*** SOURCE PASSAGE ***

Yeah, I said greater than *or equal to* 0x7fff, and it is equal to 0x7fff on MSVC.
>     a[i] = static_cast<uint8_t>((unsigned int)(rand()) >> bitsToIgnore);
Even if RAND_MAX is 0x7fff, a[i] would be uniformly distributed between 0 to 255.
OK, right -- sorry I misread.
Anyway, the assertion is useless now that we don't need anything more than what the spec requires. Removed it. New try:
https://tbpl.mozilla.org/?tree=Try&rev=5e2e6cfe338b
Got the same issue about xpcom.lib not being found, that originally prompted the use of TOOLS_DIRS instead of TEST_DIRS --- which doesn't work anymore. Let's not block on this, instead, let's temporarily do content/canvas/test/compiled only on Linux where it works, and we'll then solve this problem on other platforms in a separate bug.
Failed again, but this time the log doesn't seem to give a clue why. Now I have simply disabled content/canvas/test/compiled by omitting it in the Makefile. Let's see if that builds:
https://tbpl.mozilla.org/?tree=Try&rev=c4716762f837
Inbound:
http://hg.mozilla.org/integration/mozilla-inbound/rev/4476b1668b33

Now... here's the commit message:

> This fixes Valgrind errors while running TestWebGLElementArrayCache.
> 
> This also fixes the way we do content/canvas/test in the Makefiles, which had been broken by my attempt to enable compiled-code tests there (bug 732660).
> 
> Since I still don't know how to do compiled-code tests there, I've disabled them. At least we have the rest of content/canvas/test back.
> 
> Let's hope that no regression happened. 

I'm very sorry to have accidentally disabled content/canvas mochitests for 3 weeks. Let's hope that no regression slipped in.

I'll also file a separate bug about correctly enabling the compiled-code tests.

Anyway, does this fix the issue originally discussed here?
Benoit, have you asked the build system folks about the proper way of doing compiled tests?
(In reply to Masatoshi Kimura [:emk] from comment #28)
> Is TOOLS_DIRS a typo of TOOL_DIRS?

*** SUPPLIED DATA ***

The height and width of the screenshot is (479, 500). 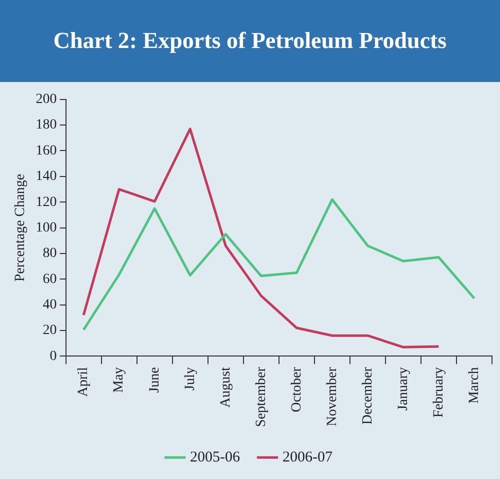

***

PARTS OF THE EXERCISE
[A] Answer these from the forum thread on canvas test builds:
(i) What value does RAND_MAX have on MSVC?
(ii) While running which test did the Valgrind errors occur?
(iii) For how long were the content/canvas mochitests accidentally disabled?
[B] Carry the forum thread on canvas test builds forward from its final line with a few more posts in the same style.
The material is separate from the forum thread on canvas test builds.

OUTPUTS BY TASK
[A]
(i) 0x7fff
(ii) TestWebGLElementArrayCache
(iii) 3 weeks

[B]
> https://mxr.mozilla.org/mozilla-central/search?string=TOOLS_DIRS
> https://mxr.mozilla.org/mozilla-central/search?string=TOOL_DIRS

Ouch. Seems like it!

(In reply to Ehsan Akhgari [:ehsan] from comment #27)
> Benoit, have you asked the build system folks about the proper way of doing
> compiled tests?

Yes. Answer was "dunno, try TOOLS_DIRS" (with the S).
Filed bug 800612 to continue this conversation.

Try with TOOL_DIRS:
https://tbpl.mozilla.org/?tree=Try&rev=22f197df1767
FWIW there was one regression in WebGL (bug 800657) and one in Canvas2D (bug 800658). Nothing too terrible.
(In reply to Benoit Jacob [:bjacob] from comment #26)
> Anyway, does this fix the issue originally discussed here?

Nope. We seem to have skipped running Linux opt moth most of the time since your push, but the clearest example of unfixed so far is https://tbpl.mozilla.org/php/getParsedLog.php?id=16032121&tree=Mozilla-Inbound#error3
https://hg.mozilla.org/mozilla-central/rev/a0297358abc1
https://hg.mozilla.org/mozilla-central/rev/022c39b4aae6
Status: NEW → RESOLVED
Closed: 12 years ago
Resolution: --- → FIXED
Target Milestone: --- → mozilla19
Should have put [leave open].
Status: RESOLVED → REOPENED
Resolution: FIXED → ---
Unassigning from myself based on comment 32.
Assignee: bjacob → nobody
I'll unfortunately have to be hiding Linux32 m-oth soon, it's pretty much perma-orange & the failures cause the TBPL UI to hang (pending bug 795460 and a bunch of other TBPL cleanup I'm doing).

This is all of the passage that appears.